===== DATA PROVIDED =====
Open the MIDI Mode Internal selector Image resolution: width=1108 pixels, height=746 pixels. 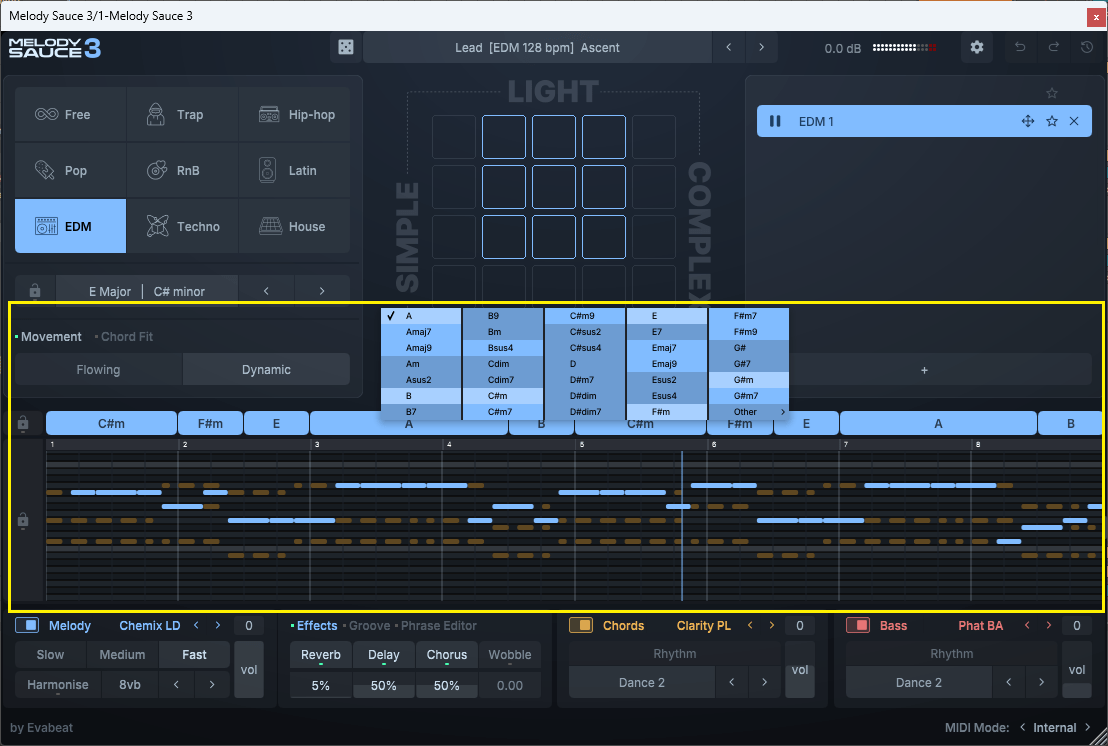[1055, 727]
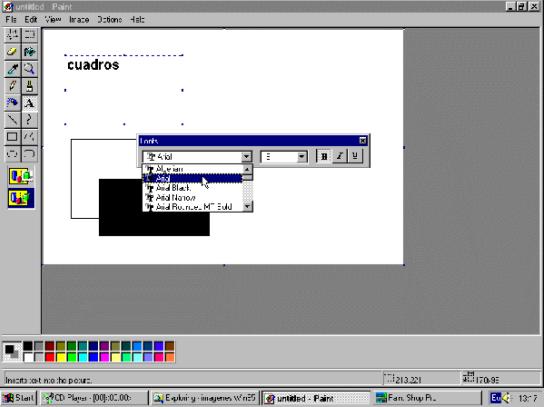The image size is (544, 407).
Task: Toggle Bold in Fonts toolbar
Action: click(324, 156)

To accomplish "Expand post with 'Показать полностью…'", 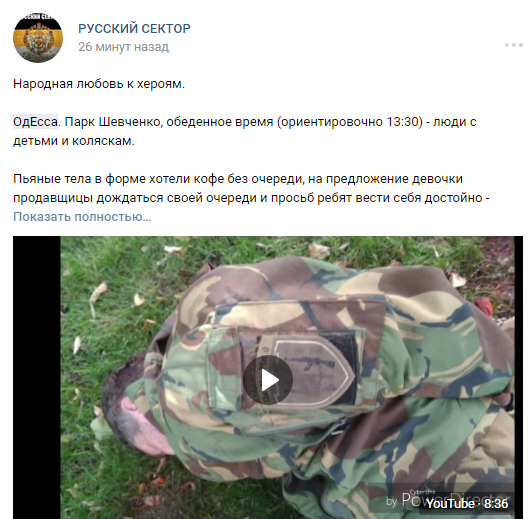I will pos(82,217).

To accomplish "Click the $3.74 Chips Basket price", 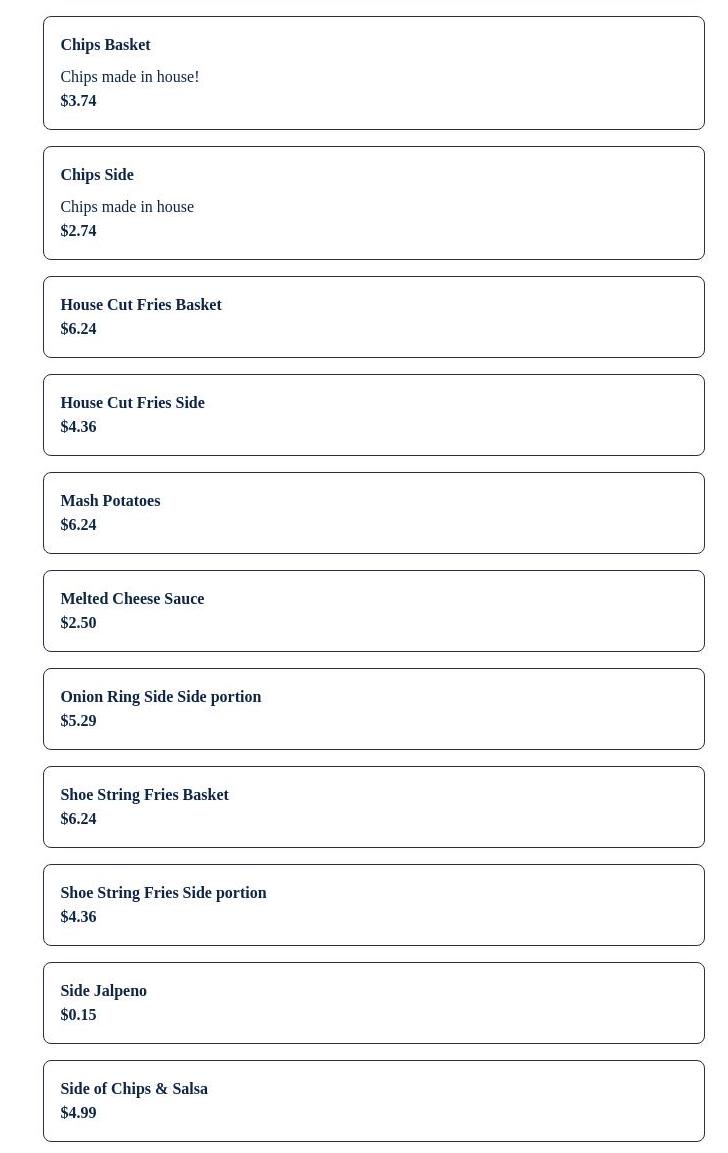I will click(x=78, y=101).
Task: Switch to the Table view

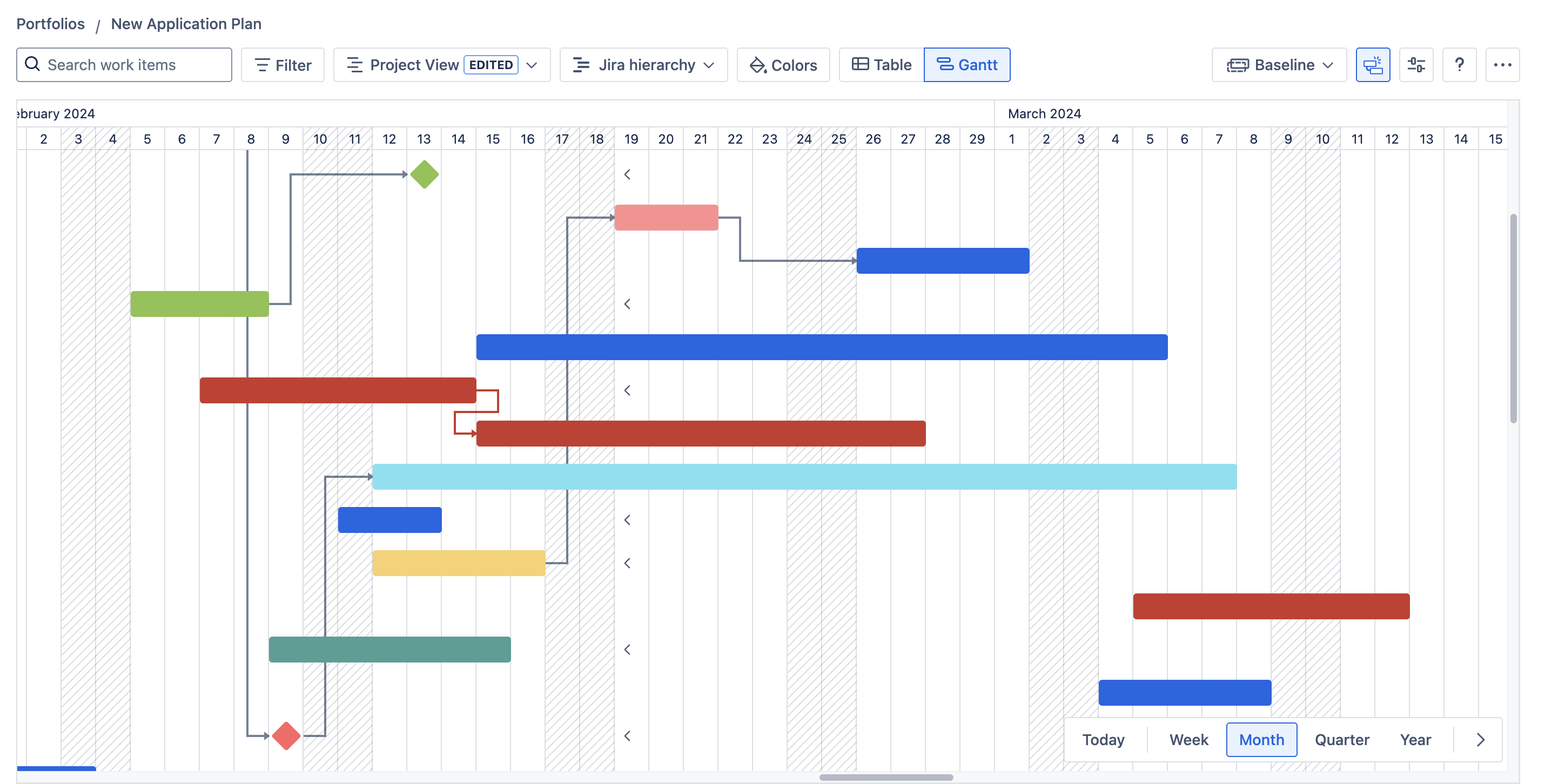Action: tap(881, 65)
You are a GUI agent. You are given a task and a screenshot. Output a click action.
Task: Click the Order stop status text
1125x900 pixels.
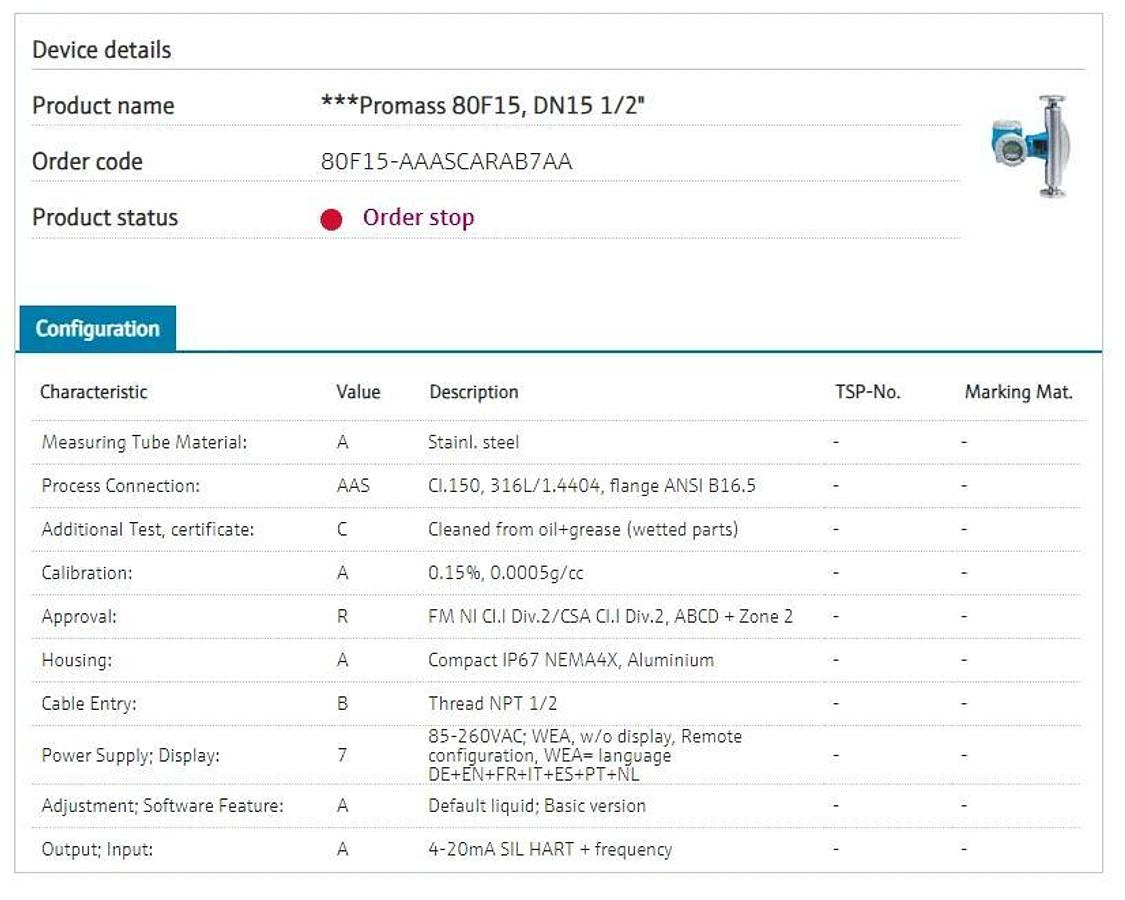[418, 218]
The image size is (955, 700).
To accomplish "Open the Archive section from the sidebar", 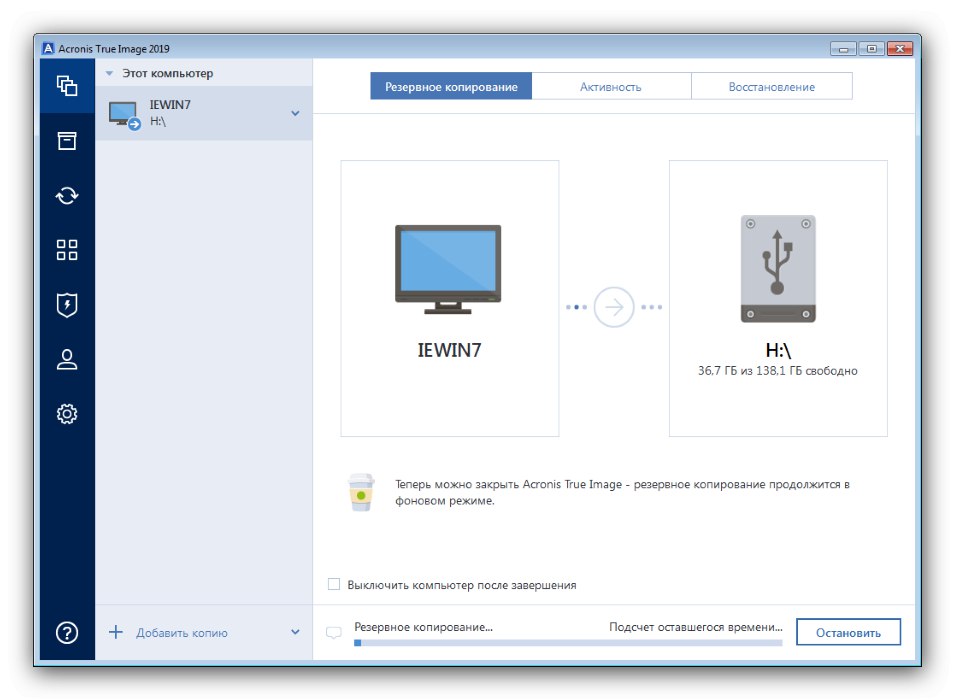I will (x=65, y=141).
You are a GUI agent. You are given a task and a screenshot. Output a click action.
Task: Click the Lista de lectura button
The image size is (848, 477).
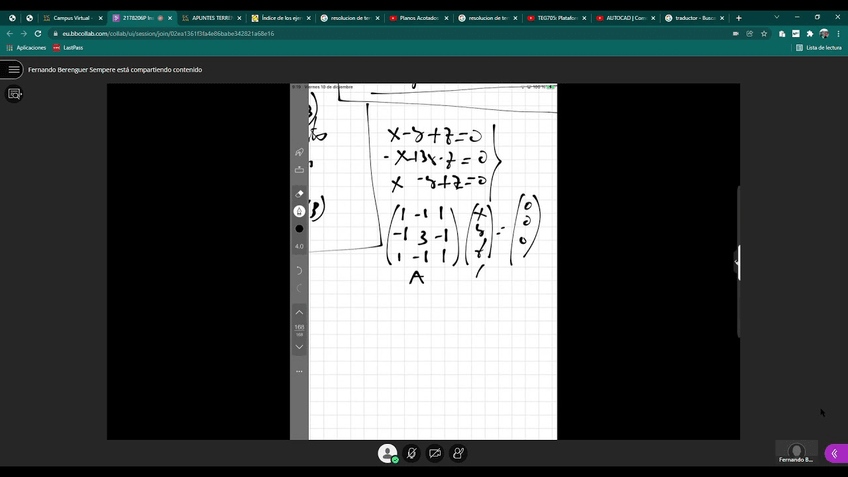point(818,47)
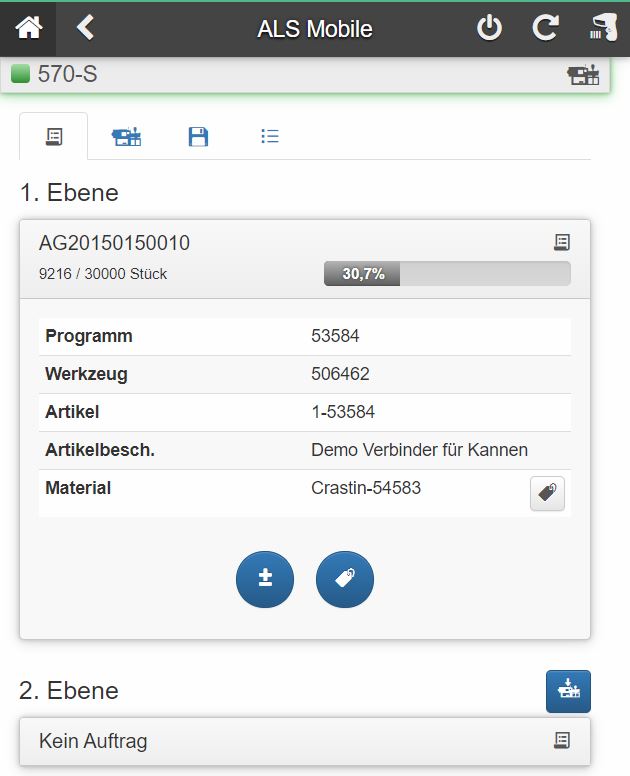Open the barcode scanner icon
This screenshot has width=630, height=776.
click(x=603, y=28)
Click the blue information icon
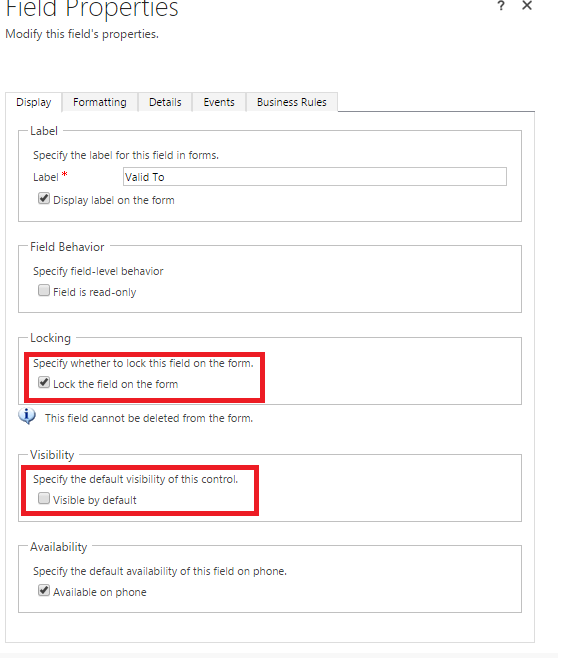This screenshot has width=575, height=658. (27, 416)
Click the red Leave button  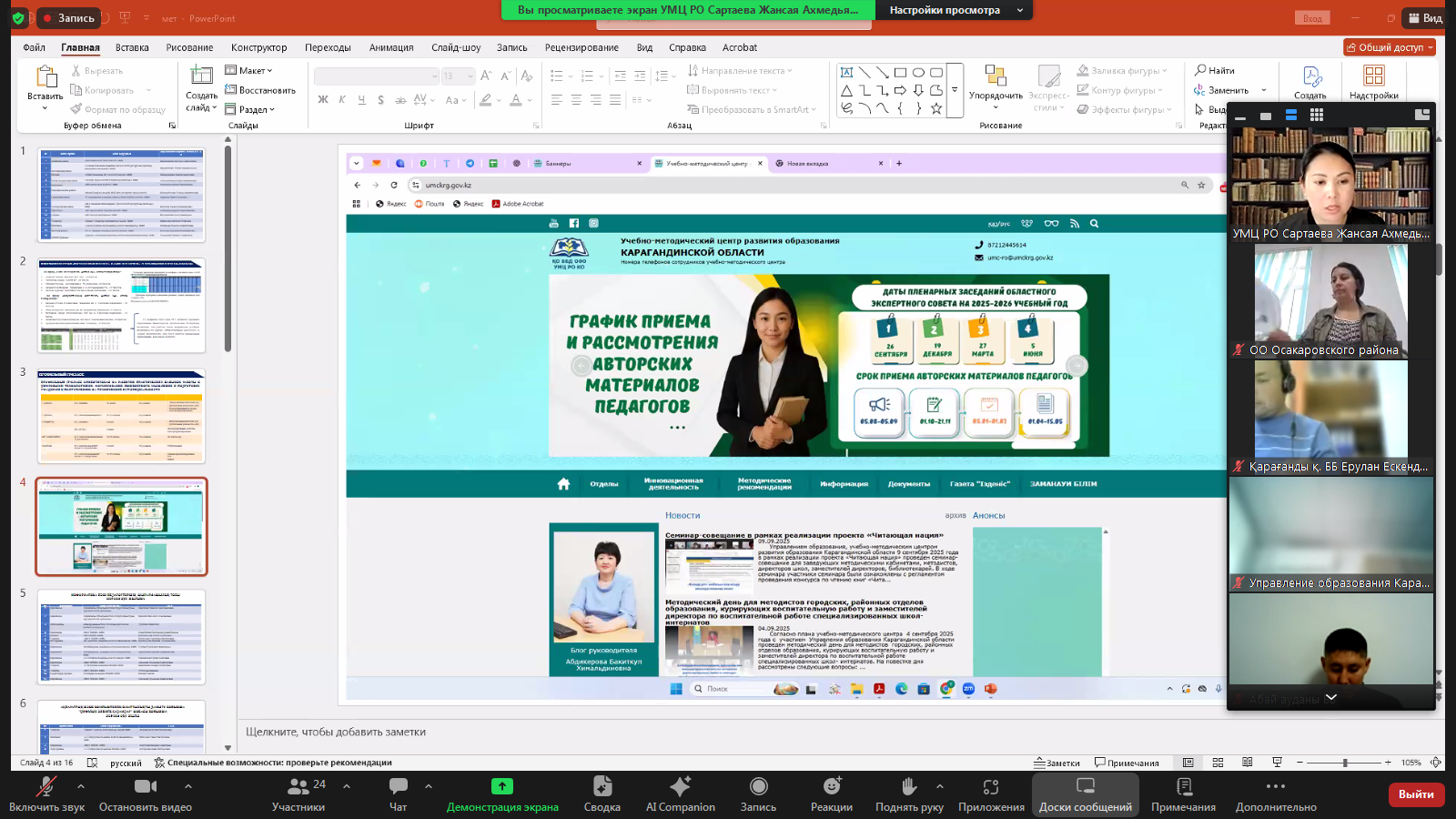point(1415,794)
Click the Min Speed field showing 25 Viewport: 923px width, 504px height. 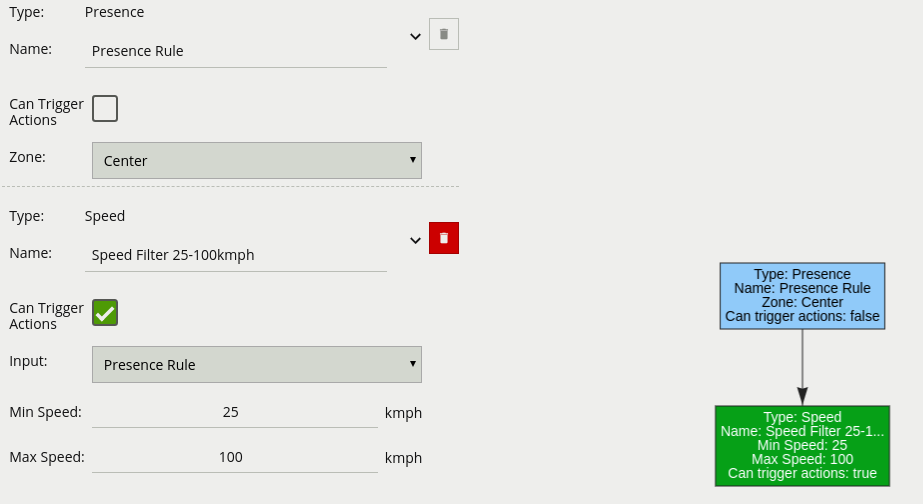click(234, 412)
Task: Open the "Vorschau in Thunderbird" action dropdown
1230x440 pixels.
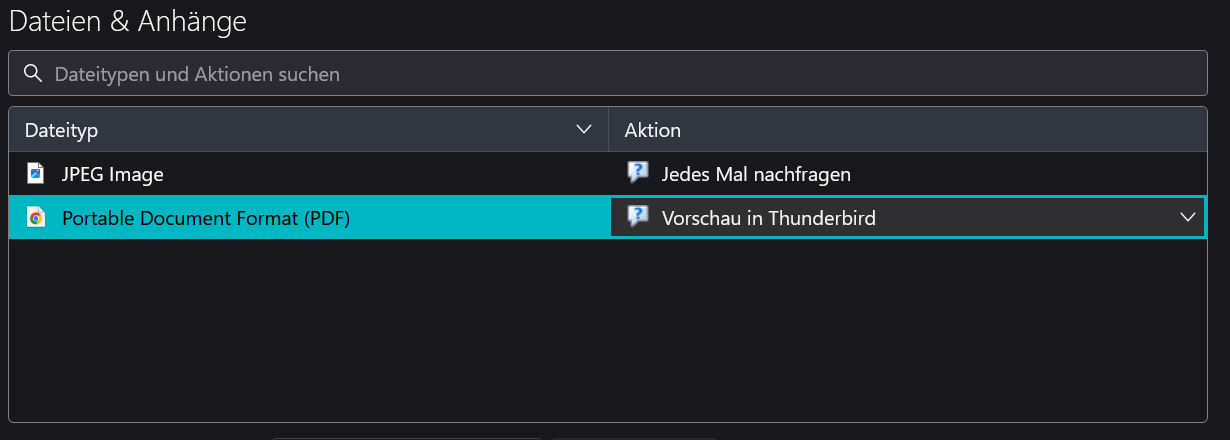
=====
◆ ABOUT THIS TASK: Write out a verbatim copy of the lines from the line that contains "Task: Open the" through the end of the entries above; pictures are not copied.

◆ REPLY:
Task: Open the "Vorschau in Thunderbird" action dropdown
1230x440 pixels.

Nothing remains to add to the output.